Summer School Day 4 Reflection

This morning, a very close kid (or should I say, friend?) of mine got infected with a red eye. I felt really bad for her since the first activity for the morning was a super exciting one that I actually spent yesterday prepping for. We were making our own race boats to race in the water on Friday! I could imagined the excitement and joy that this girl would’ve had if she was going to join us, so I decided to paint her boat for her. She had to go home from it, but I really hope she comes back tomorrow. Today, I was trying to explain this math game to some younger kids: it was very hard. No matter how many times I explained the idea of having a “leftover,” they could not understand it. I almost gave up. However, after a more visual explanation, they were able to slightly understand me better. I think that visuals are a great way to help kids understand since they’re English at this moment is still quite weak. In addition, there is a Chinese student in the classroom who knows very to no English. I spoke to her in Chinese the whole day and we actual got closer from that. I was happy that I was able to make her feel more comfortable, and I was able to be someone who she could come for help. I was thankful of my Mandarin teacher, and a little bit inside me regret not choosing it as a course for my next school year. What I learn at school definitely have more uses then just for me to past my test after all!
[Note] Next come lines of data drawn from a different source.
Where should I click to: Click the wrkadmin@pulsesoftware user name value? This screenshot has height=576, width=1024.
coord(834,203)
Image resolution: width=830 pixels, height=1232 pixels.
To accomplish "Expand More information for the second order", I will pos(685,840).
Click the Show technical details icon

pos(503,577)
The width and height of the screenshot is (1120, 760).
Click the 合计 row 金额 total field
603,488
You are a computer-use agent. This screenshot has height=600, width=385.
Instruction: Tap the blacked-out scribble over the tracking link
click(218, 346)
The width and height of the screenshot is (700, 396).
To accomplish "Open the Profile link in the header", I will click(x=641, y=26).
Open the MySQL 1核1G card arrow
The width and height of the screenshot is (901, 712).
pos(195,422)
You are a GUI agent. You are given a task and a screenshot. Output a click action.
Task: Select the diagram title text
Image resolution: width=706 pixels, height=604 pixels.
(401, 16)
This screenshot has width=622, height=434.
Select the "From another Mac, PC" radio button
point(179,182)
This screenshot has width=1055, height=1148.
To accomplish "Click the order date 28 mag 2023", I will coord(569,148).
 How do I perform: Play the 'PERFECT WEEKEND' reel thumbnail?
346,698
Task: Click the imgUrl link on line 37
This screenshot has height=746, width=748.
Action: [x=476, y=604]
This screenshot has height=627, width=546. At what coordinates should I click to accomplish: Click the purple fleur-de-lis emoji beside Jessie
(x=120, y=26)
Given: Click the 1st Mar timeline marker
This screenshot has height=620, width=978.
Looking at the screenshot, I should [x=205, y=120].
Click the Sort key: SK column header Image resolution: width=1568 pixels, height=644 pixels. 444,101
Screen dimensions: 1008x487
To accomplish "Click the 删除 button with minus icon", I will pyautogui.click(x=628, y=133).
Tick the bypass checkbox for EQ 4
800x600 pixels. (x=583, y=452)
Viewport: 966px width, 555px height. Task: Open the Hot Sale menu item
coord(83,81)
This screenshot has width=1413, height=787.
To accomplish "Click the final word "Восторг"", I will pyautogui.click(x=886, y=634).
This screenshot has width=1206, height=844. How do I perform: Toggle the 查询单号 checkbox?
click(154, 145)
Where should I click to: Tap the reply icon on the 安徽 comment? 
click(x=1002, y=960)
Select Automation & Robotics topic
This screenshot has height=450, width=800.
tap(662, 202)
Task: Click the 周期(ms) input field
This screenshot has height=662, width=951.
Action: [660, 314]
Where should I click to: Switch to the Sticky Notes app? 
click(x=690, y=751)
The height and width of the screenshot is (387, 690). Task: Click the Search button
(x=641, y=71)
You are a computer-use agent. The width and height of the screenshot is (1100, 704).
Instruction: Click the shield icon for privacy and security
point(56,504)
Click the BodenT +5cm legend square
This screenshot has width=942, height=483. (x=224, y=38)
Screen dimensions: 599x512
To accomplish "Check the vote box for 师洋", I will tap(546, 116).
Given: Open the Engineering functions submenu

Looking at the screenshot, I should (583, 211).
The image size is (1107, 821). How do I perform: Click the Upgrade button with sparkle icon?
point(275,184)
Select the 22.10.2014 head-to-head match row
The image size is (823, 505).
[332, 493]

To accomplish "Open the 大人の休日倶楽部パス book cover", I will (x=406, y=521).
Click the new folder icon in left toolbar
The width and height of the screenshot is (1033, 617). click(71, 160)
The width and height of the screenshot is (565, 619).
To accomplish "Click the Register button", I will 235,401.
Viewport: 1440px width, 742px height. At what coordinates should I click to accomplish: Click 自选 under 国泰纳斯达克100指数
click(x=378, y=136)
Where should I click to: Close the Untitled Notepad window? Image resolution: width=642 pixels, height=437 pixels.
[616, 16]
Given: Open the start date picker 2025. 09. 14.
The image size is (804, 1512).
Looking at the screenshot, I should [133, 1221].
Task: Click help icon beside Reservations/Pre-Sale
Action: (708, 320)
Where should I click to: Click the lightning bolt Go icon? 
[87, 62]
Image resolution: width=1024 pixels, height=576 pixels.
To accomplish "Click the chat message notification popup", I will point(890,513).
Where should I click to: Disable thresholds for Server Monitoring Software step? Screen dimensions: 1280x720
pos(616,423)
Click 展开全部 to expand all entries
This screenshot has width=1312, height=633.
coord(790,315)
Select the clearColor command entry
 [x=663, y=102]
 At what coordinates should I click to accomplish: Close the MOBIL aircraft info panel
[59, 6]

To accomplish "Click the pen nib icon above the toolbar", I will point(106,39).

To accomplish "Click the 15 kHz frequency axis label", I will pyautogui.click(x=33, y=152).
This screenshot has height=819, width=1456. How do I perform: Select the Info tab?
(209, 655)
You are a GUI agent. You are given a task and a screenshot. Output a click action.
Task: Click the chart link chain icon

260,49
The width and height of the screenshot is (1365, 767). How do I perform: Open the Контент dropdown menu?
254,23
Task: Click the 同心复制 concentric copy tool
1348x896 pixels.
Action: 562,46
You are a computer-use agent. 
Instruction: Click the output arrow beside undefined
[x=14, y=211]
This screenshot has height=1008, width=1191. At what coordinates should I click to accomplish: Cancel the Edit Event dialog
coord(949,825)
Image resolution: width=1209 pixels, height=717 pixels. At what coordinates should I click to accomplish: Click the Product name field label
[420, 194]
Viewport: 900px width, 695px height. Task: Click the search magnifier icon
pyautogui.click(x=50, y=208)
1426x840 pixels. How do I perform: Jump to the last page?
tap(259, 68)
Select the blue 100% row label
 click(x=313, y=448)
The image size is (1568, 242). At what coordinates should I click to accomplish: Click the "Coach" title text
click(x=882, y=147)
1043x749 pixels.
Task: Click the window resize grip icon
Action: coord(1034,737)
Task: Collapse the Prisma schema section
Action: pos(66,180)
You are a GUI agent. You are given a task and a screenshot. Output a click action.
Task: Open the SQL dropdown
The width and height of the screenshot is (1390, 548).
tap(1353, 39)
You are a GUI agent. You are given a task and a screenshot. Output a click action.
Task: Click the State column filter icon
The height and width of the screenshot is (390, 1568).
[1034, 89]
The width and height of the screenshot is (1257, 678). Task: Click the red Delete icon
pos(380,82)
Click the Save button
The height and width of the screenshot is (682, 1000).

Summer School Day 3 Reflection

Today went really well. I felt very close to all the children, and surprisingly, it was getting easier for me to get out of bed so early. I guess the children’s charm motivated me. I developed a special bond with a girl name Bella, and what she said to me today made me super happy. She said she wanted me to stay forever and ever ever ever ever ever (she went on for a while!). Although I don’t know how much of it she meant, she still made my day with her sweet words and smile. Today was also the day I was the most energized, which is a big accomplishment for me since it meant I’m building up my stamina. In the past few days, a common thought that ran through my mind was how teachers are able to teach the whole 7 hours a day without getting drain out. I was always exhausted after just 4 hours of ASSISTING. However now, I think I am starting to realize more about why they do what they do. You really have to love the job and love kids. I think that if you love kids, you will enjoy being a teacher a lot since you get to see them grow literally every day. The kids’ innocence and playfulness is what have been making this experience very enjoyable for me.